§ TRABAJO REQUERIDO
a - Del texto sobre la reforma del euro, pasa a una lista el párrafo que empieza con «Sin embargo, si se mira la situación en perspectiva histórica» y conserva sus datos principales.
b - Sigue escribiendo el texto sobre la reforma del euro a partir de su última oración.

§ FRAGMENTO SELECCIONADO
Para los más críticos, estos avances son insuficientes y demuestran la incapacidad de la UE para reaccionar ante las adversidades. Sin embargo, para los optimistas, son un paso más en la dirección adecuada, que se suma a los muchos otros que la UE ha dado en el último año para fortalecer la arquitectura del euro. En las próximas páginas se explica que la dificultad para interpretar cada uno de los elementos de la reforma radica en que cada decisión que se adopta está determinada por un rompecabezas con tres piezas: las ideas, los intereses y las instituciones. Las ideas y la ideología (sobre el diagnóstico del problema o sobre las políticas adecuadas para resolverlo) interactúan con los intereses de los Estados, de sus grupos de presión, de la Comisión, del Parlamento europeo y de la Presidencia Permanente del Consejo Europeo; y por último, los complejos procesos institucionales establecen restricciones que moldean la decisión final. Como estas tres fuerzas actúan simultáneamente y la interacción se produce a varios niveles, no resulta sencillo desentrañar el peso de las distintas variables.
¿Vaso medio lleno o medio vacío?
Es cierto que el Consejo Europeo de marzo no disipó las dudas sobre la sostenibilidad de las deudas griega e irlandesa, el rescate a Portugal y la todavía elevada debilidad de la banca en los distintos países (incluyendo Alemania). Las divisiones han impedido un gran acuerdo capaz de despejar definitivamente las dudas de los mercados financieros, completar la nueva arquitectura del euro y avanzar hacia una mayor coordinación de las políticas económicas. Para las voces más críticas el diagnóstico está claro. Para que una Unión Monetaria funcione son necesarias, además de un Banco Central, profundas reformas de las instituciones económicas nacionales y un sistema de transferencias fiscales desde unas regiones a otras. Pero las restricciones políticas internas tanto de los países más ricos, que no quieren ni oír hablar de estas transferencias, como las de los que tienen problemas, que se resisten a hacer cambios en sus instituciones económicas nacionales a la velocidad necesaria, hacen que esto sea imposible.
Sin embargo, si se mira la situación en perspectiva histórica el diagnóstico no debería ser tan pesimista. Tan solo hace un año que se comenzó a diseñar el rescate a Grecia, que en aquel entonces tuvo que hacerse con préstamos bilaterales entre los países (y apoyo del FMI) porque aún no existía la FEEF. La FEEF, que es una facilidad temporal creada a raíz del rescate a Grecia, estará vigente hasta 2013, fecha en la que la sustituirá el Mecanismo Europeo de Estabilidad (MEE), el fondo permanente de rescate que se incorporará en los Tratados.
En este cortísimo período de tiempo se han producido muchos avances. Primero, se ha creado el MEE, que los 27 han acordado introducir en el Tratado de Lisboa, tan solo dos años después de su turbulenta ratificación. El MEE es prácticamente un Fondo Monetario Europeo y de hecho tendrá capacidad, como ya tiene su precursora, la FEEF, para emitir títulos de deuda europeos; es decir, eurobonos “camuflados”.

§ DATOS PROPORCIONADOS
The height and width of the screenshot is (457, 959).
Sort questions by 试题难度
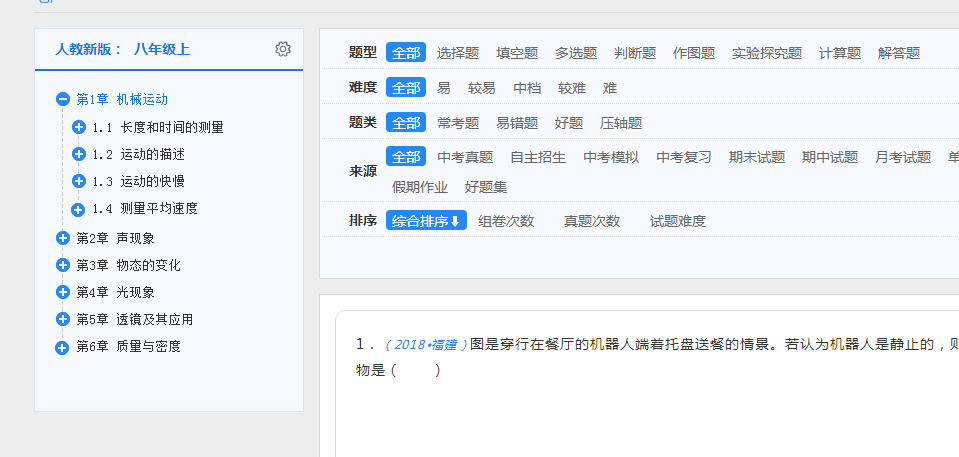pos(678,221)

§ RESULTADOS POR TAREA
a -
- Vista con perspectiva histórica, la situación no debería juzgarse de forma tan pesimista.
- El rescate a Grecia se empezó a diseñar hace solo un año.
- Ese rescate se hizo con préstamos bilaterales entre países y con apoyo del FMI, porque la FEEF todavía no existía.
- La FEEF es una facilidad temporal creada a raíz del rescate griego y estará vigente hasta 2013.
- En esa fecha la sustituirá el Mecanismo Europeo de Estabilidad (MEE), el fondo permanente de rescate que se incorporará en los Tratados.

b -
Segundo, se están negociando seis propuestas legislativas para modificar las principales áreas del gobierno económico europeo. Supondrán la reforma del Pacto de Estabilidad y Crecimiento (PEC) de forma que sea más exigente respecto a la consolidación fiscal incluso en los casos en los que el déficit público sea inferior al 3% del PIB y que exija mayores esfuerzos de consolidación en los casos en los que la deuda pública supere el 60% del PIB; el refuerzo de los mecanismos de coordinación de las políticas fiscales a través del Semestre Europeo y un nuevo sistema para corregir a tiempo los desequilibrios macroeconómicos –déficit y superávits por cuenta corriente, entre otros–.
Tercero, los avances en materia financiera se están produciendo en distintos frentes. Por una parte, ya han entrado en funcionamiento cuatro nuevos organismos comunitarios: el Consejo Europeo de Riesgo Sistémico y las nuevas autoridades europeas de supervisión en materia de Seguros, Valores y Banca. Esta última está coordinando las pruebas de resistencia del sector financiero en todos los países de la UE, cuya segunda vuelta se realizará en junio de 2011. Además, siguiendo los principios del foro de Estabilidad Financiera y del G-20, se han aprobado directivas sobre mayores requisitos de capital para las instituciones financieras en la UE, así como nuevas reglas sobre la remuneración de los directivos del sector financiero. En definitiva, la mayoría de las iniciativas de reforma financiera en la UE han dado lugar a nuevas reglas e instituciones comunitarias.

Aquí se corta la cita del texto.